■ Exercise task ■
Output the listing below as a two-column CSV with the headers "query" and "target", one row for each thing it asks to locate. Put the wording and its answer each in one quoted field, change line breaks to spaces, and leave out the pictures.

— start Provided records —

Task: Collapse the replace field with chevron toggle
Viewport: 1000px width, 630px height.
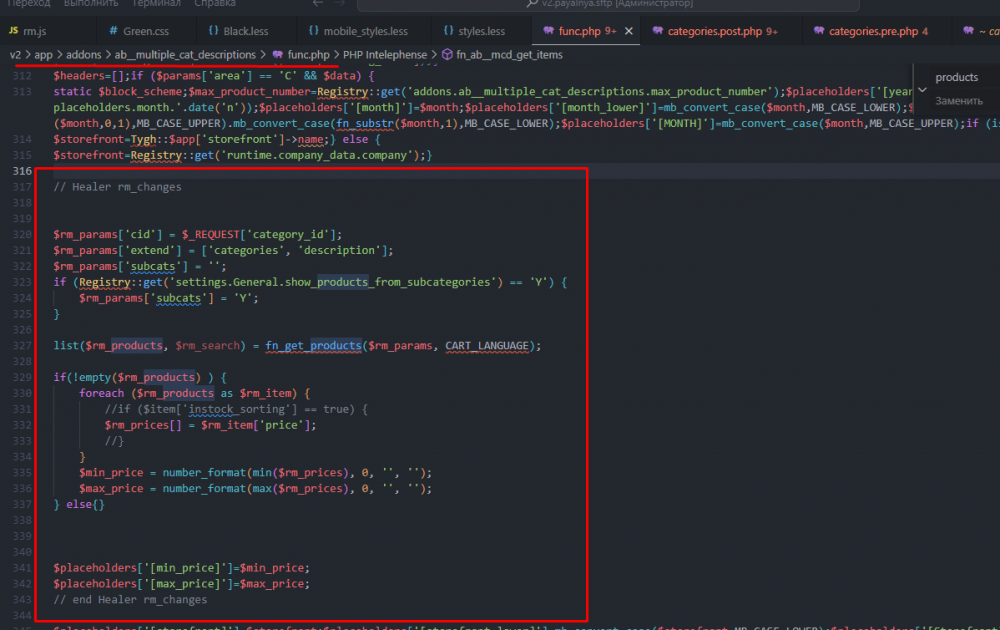Action: [922, 89]
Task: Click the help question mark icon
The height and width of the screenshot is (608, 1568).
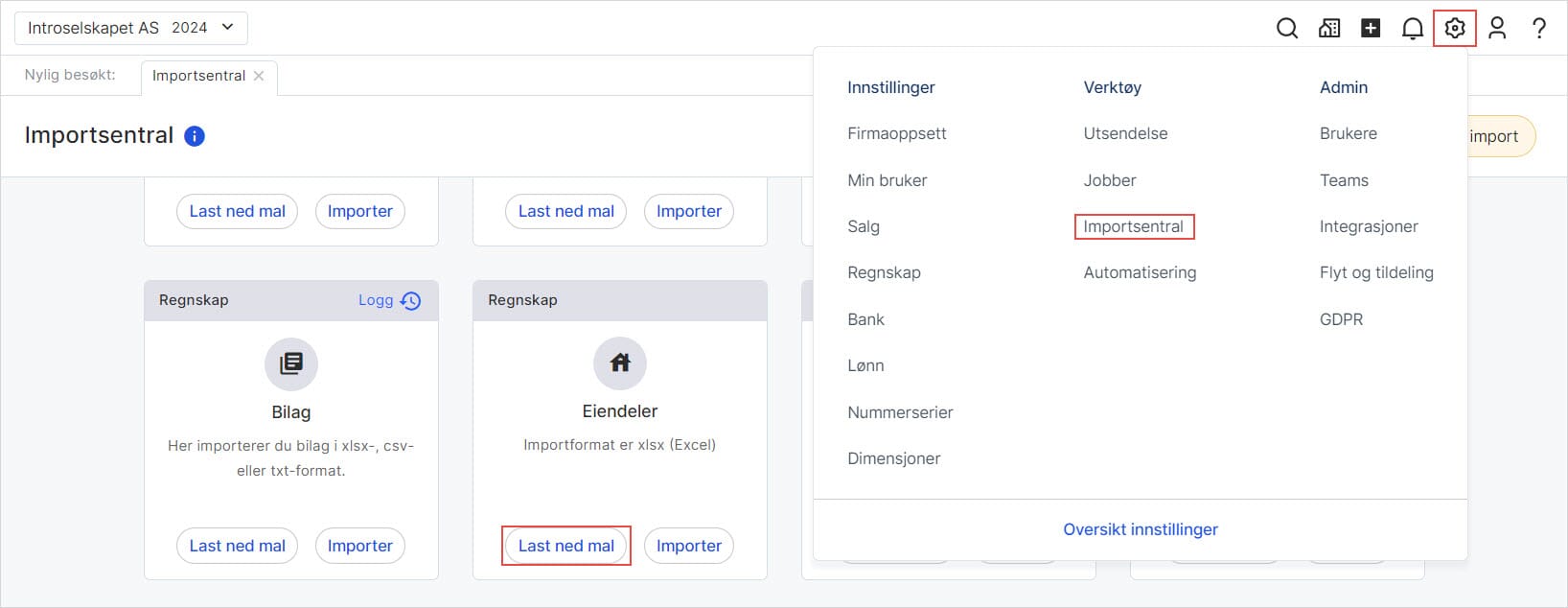Action: click(x=1539, y=28)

— end Provided records —

■ Result of the exercise ■
query,target
"Task: Collapse the replace field with chevron toggle Viewport: 1000px width, 630px height.","Action: [922, 89]"
"Task: Click the help question mark icon The height and width of the screenshot is (608, 1568).","Action: click(x=1539, y=28)"